** Opening DATA FOR THIS TASK block **

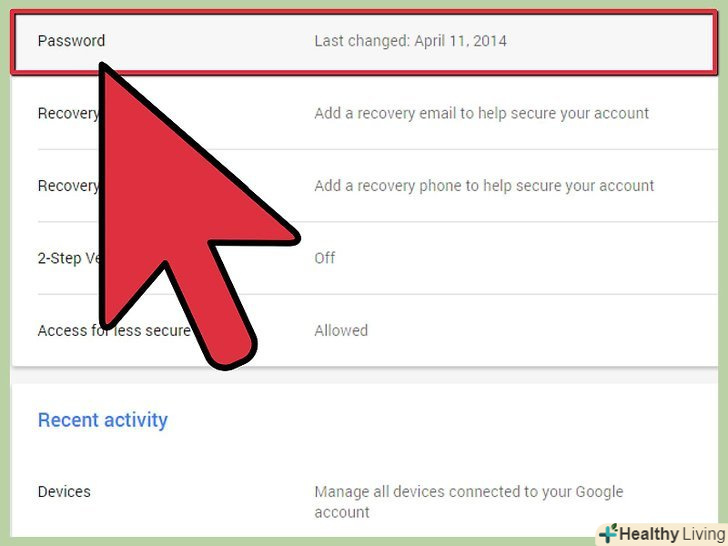
Task: Select 'Add a recovery email' description
Action: (x=481, y=113)
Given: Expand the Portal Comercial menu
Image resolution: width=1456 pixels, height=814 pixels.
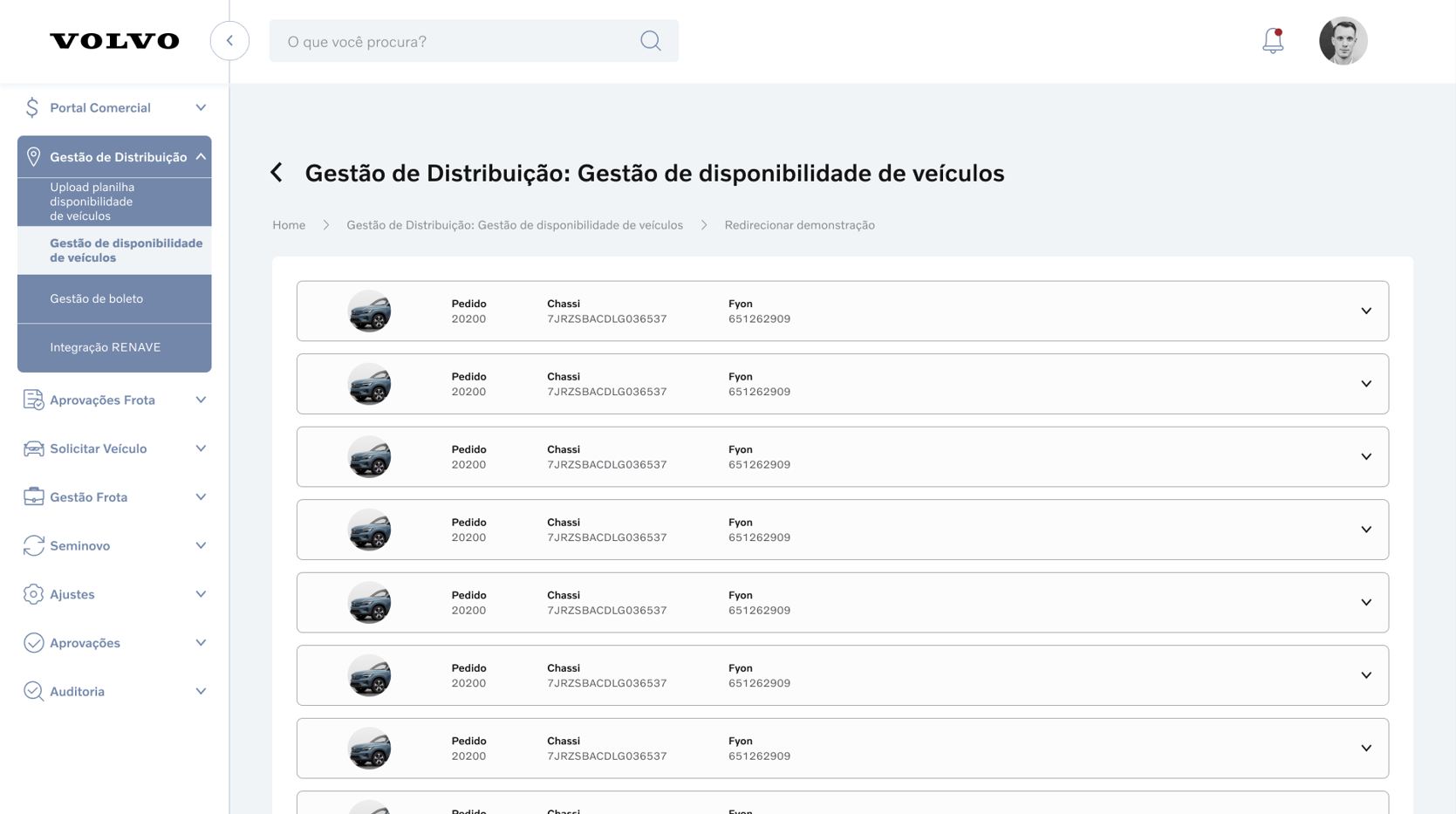Looking at the screenshot, I should coord(201,108).
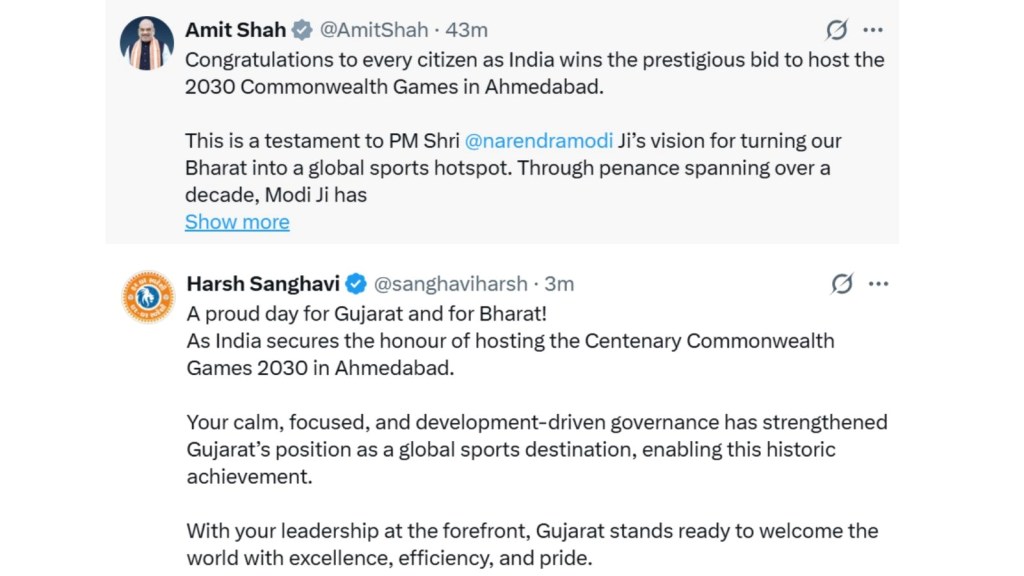Screen dimensions: 1024x576
Task: Click Amit Shah's verified blue checkmark badge
Action: (301, 29)
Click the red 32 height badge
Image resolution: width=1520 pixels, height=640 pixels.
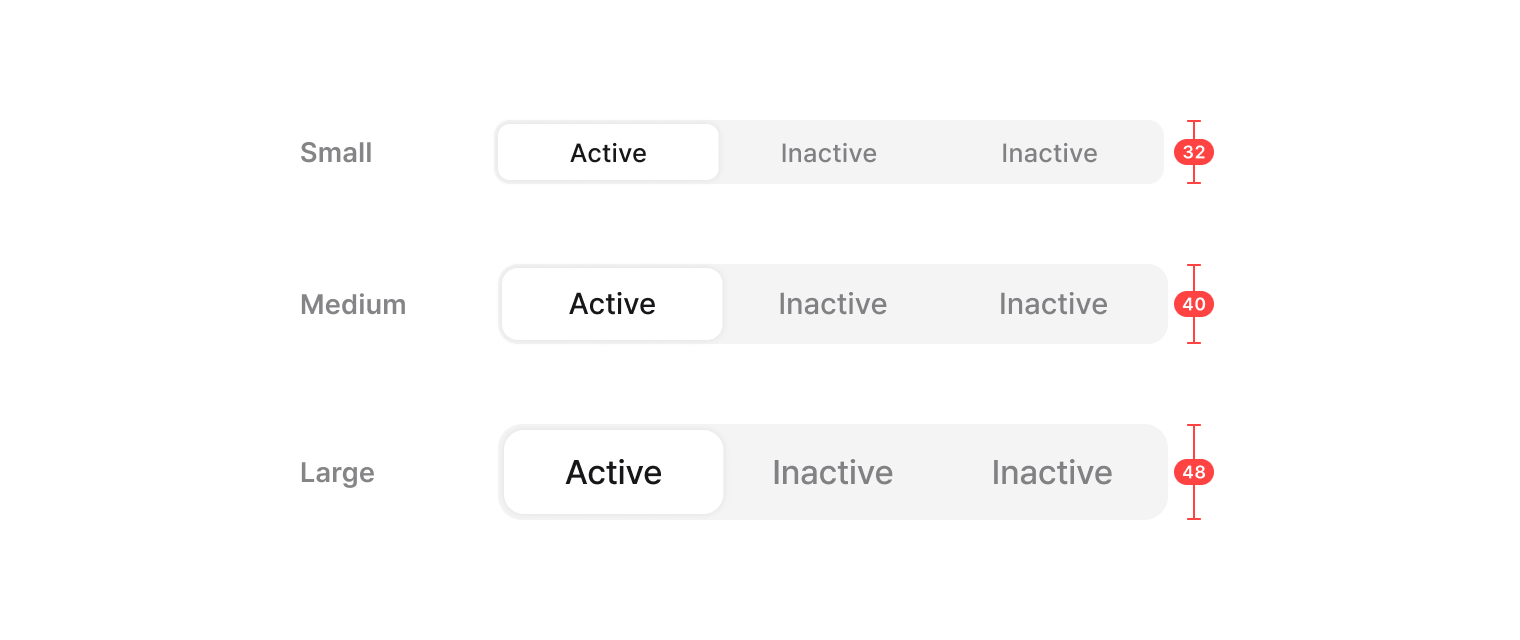click(1194, 153)
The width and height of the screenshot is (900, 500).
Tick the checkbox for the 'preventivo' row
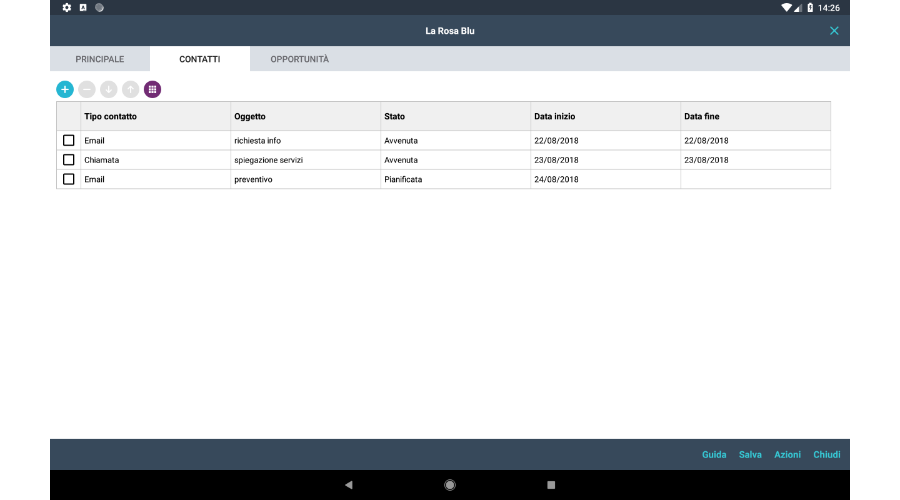tap(69, 179)
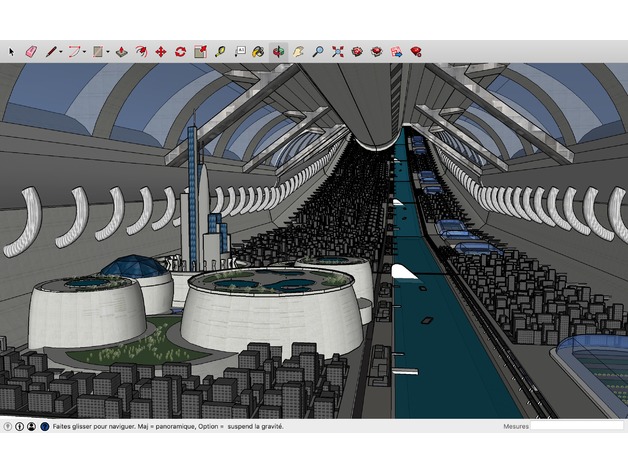Expand the Line tool dropdown arrow

click(x=60, y=52)
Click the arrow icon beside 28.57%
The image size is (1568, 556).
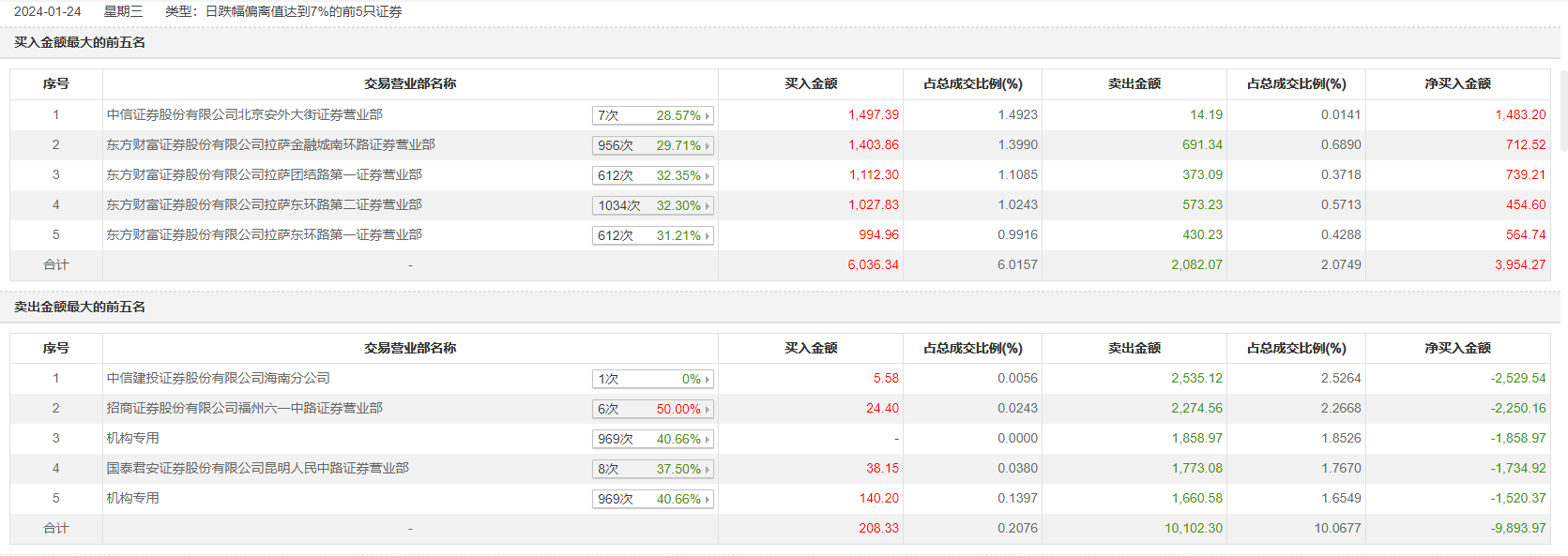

** Closing DATA FOR THIS TASK block **

• **WHAT IS BEING ASKED**
Begin at the line with "Click the arrow icon beside 28.57%" and end at the last line of the data above. Reproduce those lines exactly, but not the pictures.

• **RESPONSE FOR THIS EXERCISE**
Click the arrow icon beside 28.57%
The image size is (1568, 556).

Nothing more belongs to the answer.